Corporate Governance Structure
Governance Structure
Fusheng Precision believes that strong governance is the foundation of sustainable business. Centered on integrity, we have established a comprehensive governance system and continuously refine management processes to ensure that every decision and action complies with laws, regulations, and the highest ethical standards.
Through rigorous monitoring and reporting mechanisms, we implement our Corporate Governance Code, Integrity Management Procedures, and Anti-Corruption Policies, demonstrating our commitment to transparent and ethical operations.
Implementation & Transparent Disclosure
To ensure the Board’s professionalism and independence, we conduct regular performance evaluations, provide ongoing training, and set long-term development goals. All governance operations and outcomes are publicly disclosed in our annual report and governance section on the website, allowing shareholders, investors, and the public to track our progress.
We believe that trust and value are built on integrity and transparency, forming the foundation for a resilient and sustainable future.

Organizational Responsibilities
Description
The Board of Directors of the Company, composed of 7 directors, including 3 independent directors (42.9% of the total directors), holds the board meetings at least once a quarter. In addition, the members of the Board of Directors all have the professional, diverse and complementary backgrounds required for the Company’s operation, which would continue to enhance the functions of the Board of Directors, improve the leadership and management of the management team, attach importance to the protection of shareholders’ rights and interests and the ensure the correctness and transparency of information.
Description
The audit committee of the Company, composed of 3 independent directors, holds meetings at least once a quarter and is responsible for the implementation of the proper presentation of the Company’s financial statements, the selection (dismissal) and determination of independence and performance of certified public accountants, the effective implementation of the Company’s internal control, the Company’s compliance with relevant laws and regulations, and the management and control of the Company’s existing or potential risks, etc.

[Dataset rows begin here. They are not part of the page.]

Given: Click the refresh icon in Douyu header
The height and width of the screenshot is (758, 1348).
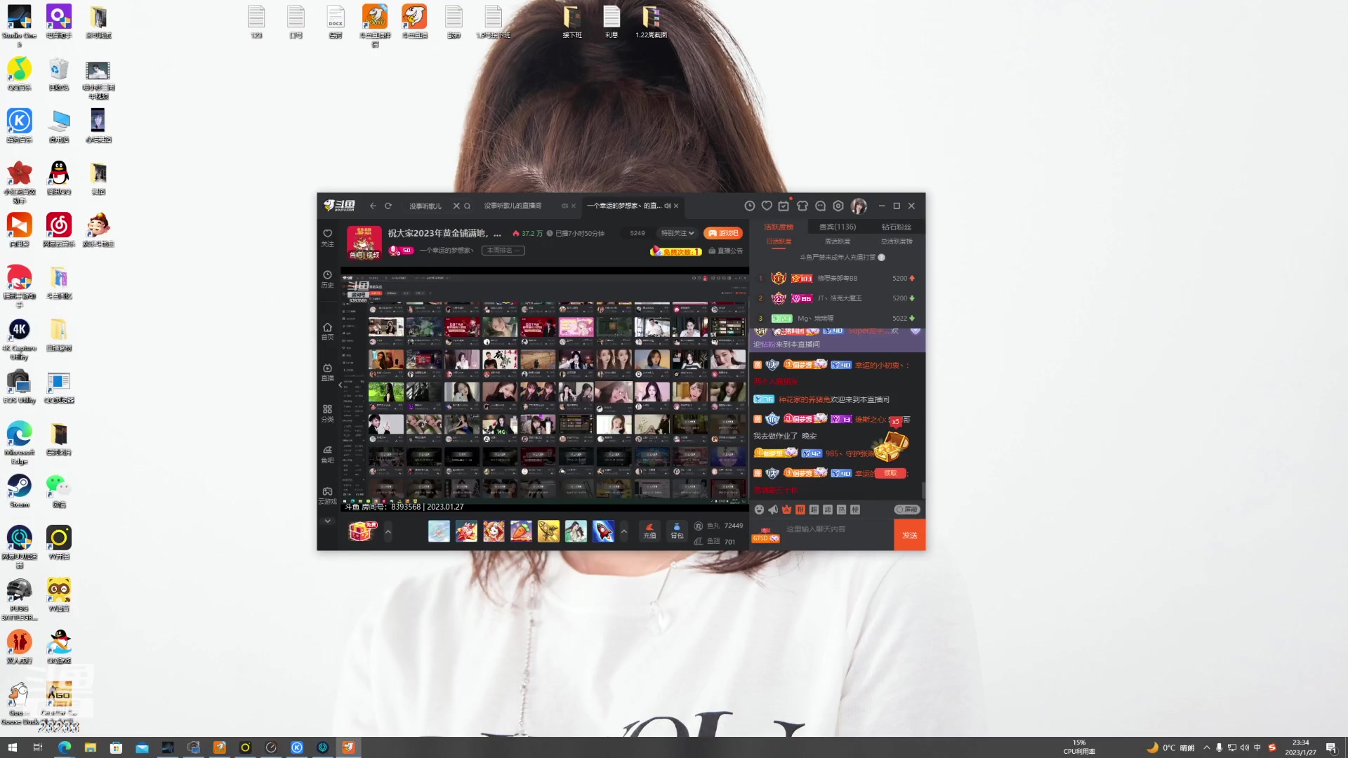Looking at the screenshot, I should tap(388, 206).

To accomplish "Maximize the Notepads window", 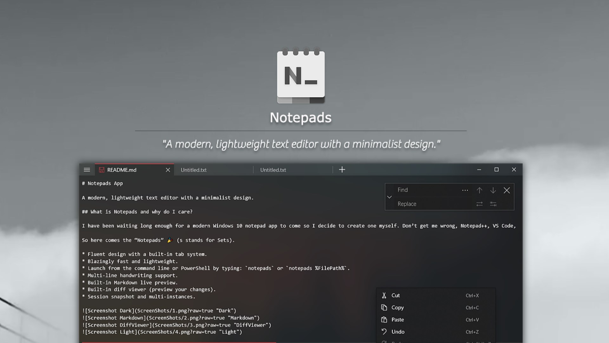I will [x=496, y=170].
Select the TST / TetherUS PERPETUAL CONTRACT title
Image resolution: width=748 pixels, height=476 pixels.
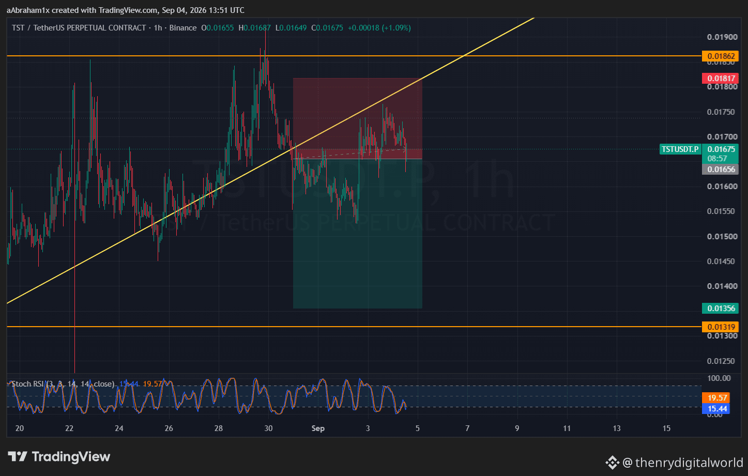(79, 28)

8 meetings were held in 2024, with a member attendance rate of 100%.
Description
The remuneration committee of the Company, composed of 3 independent directors, holds at least two meetings every year and is responsible for regularly reviewing remuneration regulations and proposing amendments, formulating and regularly reviewing annual and long-term performance goals and remuneration policies, systems, standards and structures for directors and managers of the Company, regularly assessing the achievement of performance goals of directors and managers of the Company, and determining the content and amount of their respective wage and remuneration, and submitting the proposal to the Board of Directors for discussion.
4 meetings were held in 2024, with a member attendance rate of 100.
Description
Assist the Board of Directors and managers in examining and reviewing the defects of the internal control system and measuring the effectiveness and efficiency of business operations, and provide proposals of improvement in a timely manner to ensure the continuous and effective implementation of the internal control system and serve as the basis for reviewing and revising the internal control system. In 2024, the audit office of the Company conducted two separate discussions with independent directors and certified public accountants to communicate on the implementation, the tracking of the improvement of defects and the effectiveness of audit works.
Description
The accounting manager is also our corporate governance officer.The corporate governance officer is responsible for executing matters related to the Board of Directors’ and shareholders’ meetings, preparing minutes of the Board of Directors’ and shareholders’ meetings, assisting directors in their appointment and continuing education, providing directors with the information required for business execution, and assist directors in complying with any other matters stipulated in laws, regulations, the articles of association or contracts, etc.
The corporate governance officer of the Company had completed 18 hours of continuing education courses in 2024.
Description
Our CFO is also our Chief Sustainability Officer. Fusheng Precision and its subsidiaries worldwide has formed the ESG task force based on different functions to implement the Company’s ESG strategies. We report to the Board of Directors at least once a year on the implementation of sustainable development initiatives. Carbon inventory is a specific project, with results reported to the Board of Directors quarterly.